What is required » Only the lines from the one containing "This screenshot has" through the end of the material should be printed, exactly as they appear. Leave out pictures.

*-*-*

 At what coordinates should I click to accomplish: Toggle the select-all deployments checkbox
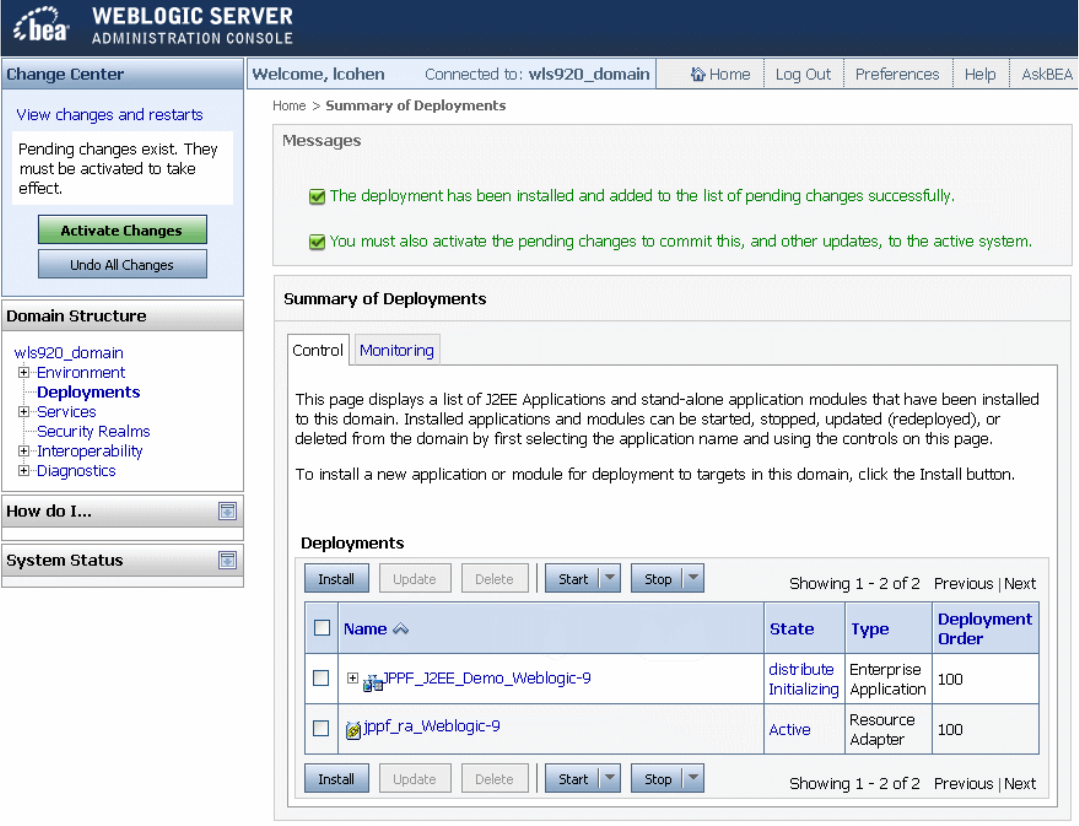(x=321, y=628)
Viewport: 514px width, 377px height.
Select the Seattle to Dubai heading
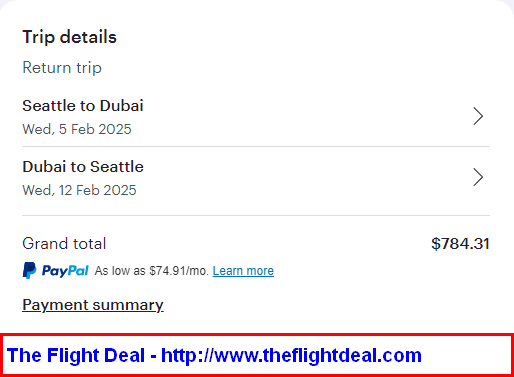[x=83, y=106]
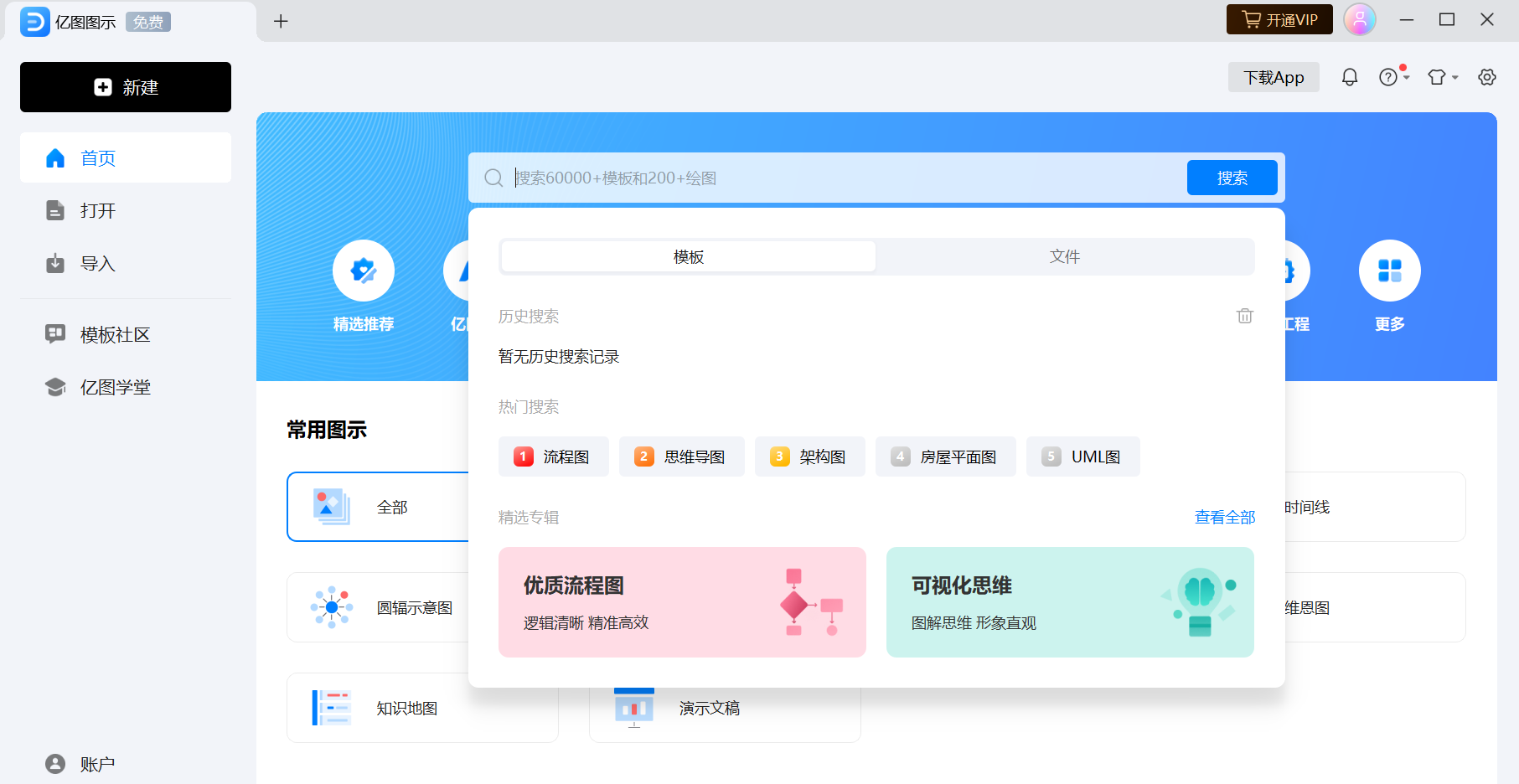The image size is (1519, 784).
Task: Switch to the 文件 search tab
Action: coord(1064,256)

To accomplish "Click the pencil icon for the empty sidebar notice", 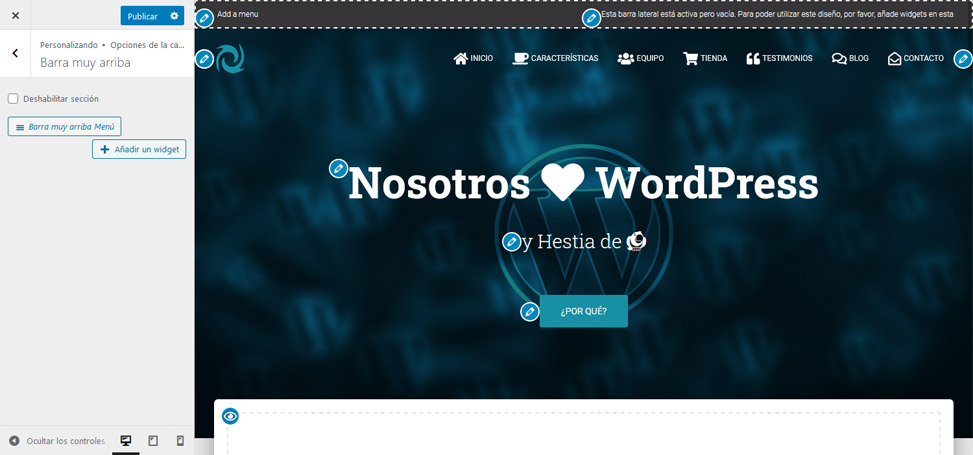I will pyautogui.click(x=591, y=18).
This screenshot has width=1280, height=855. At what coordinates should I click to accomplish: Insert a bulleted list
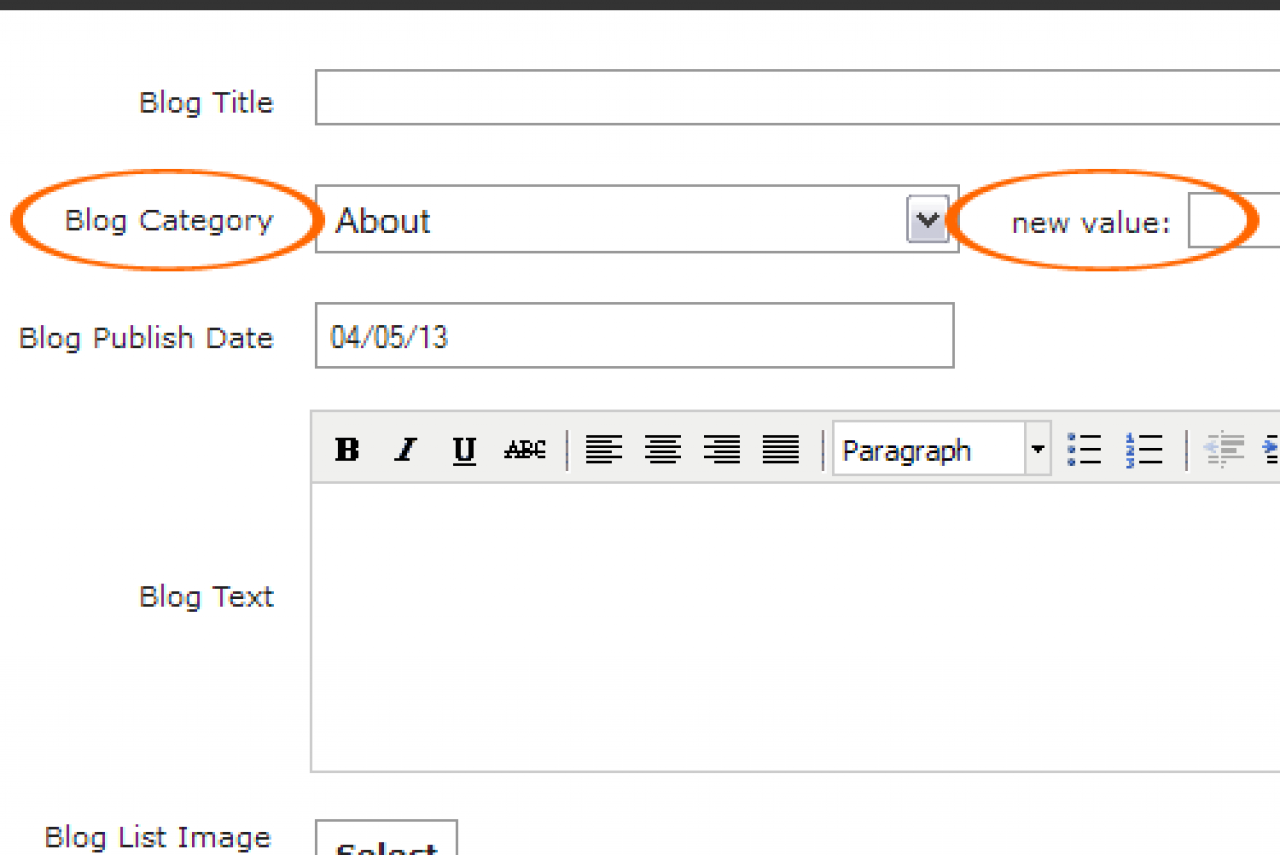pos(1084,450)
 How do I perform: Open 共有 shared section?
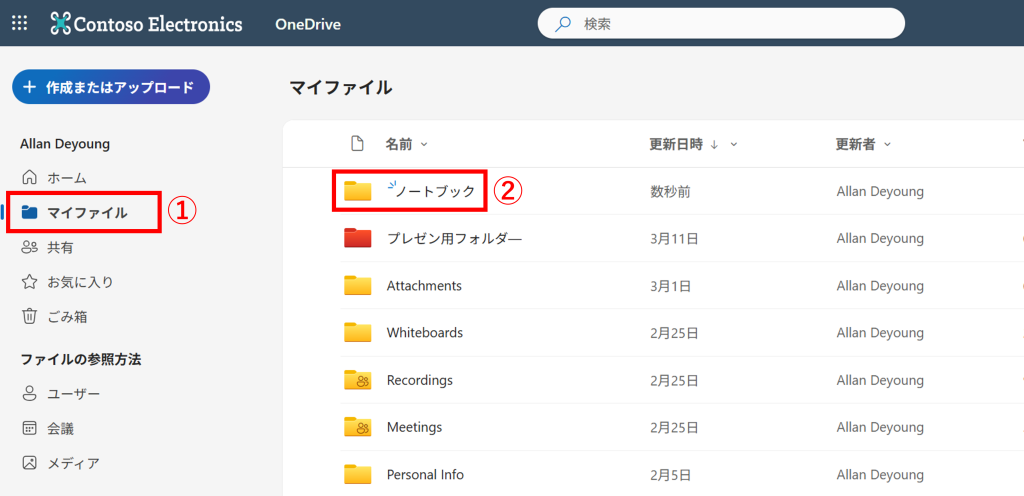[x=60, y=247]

*-*-*

Task output »
This screenshot has width=1280, height=855. At what coordinates should I click to accomplish: Insert a bulleted list
pos(1084,450)
 How do I perform: Open 共有 shared section?
[x=60, y=247]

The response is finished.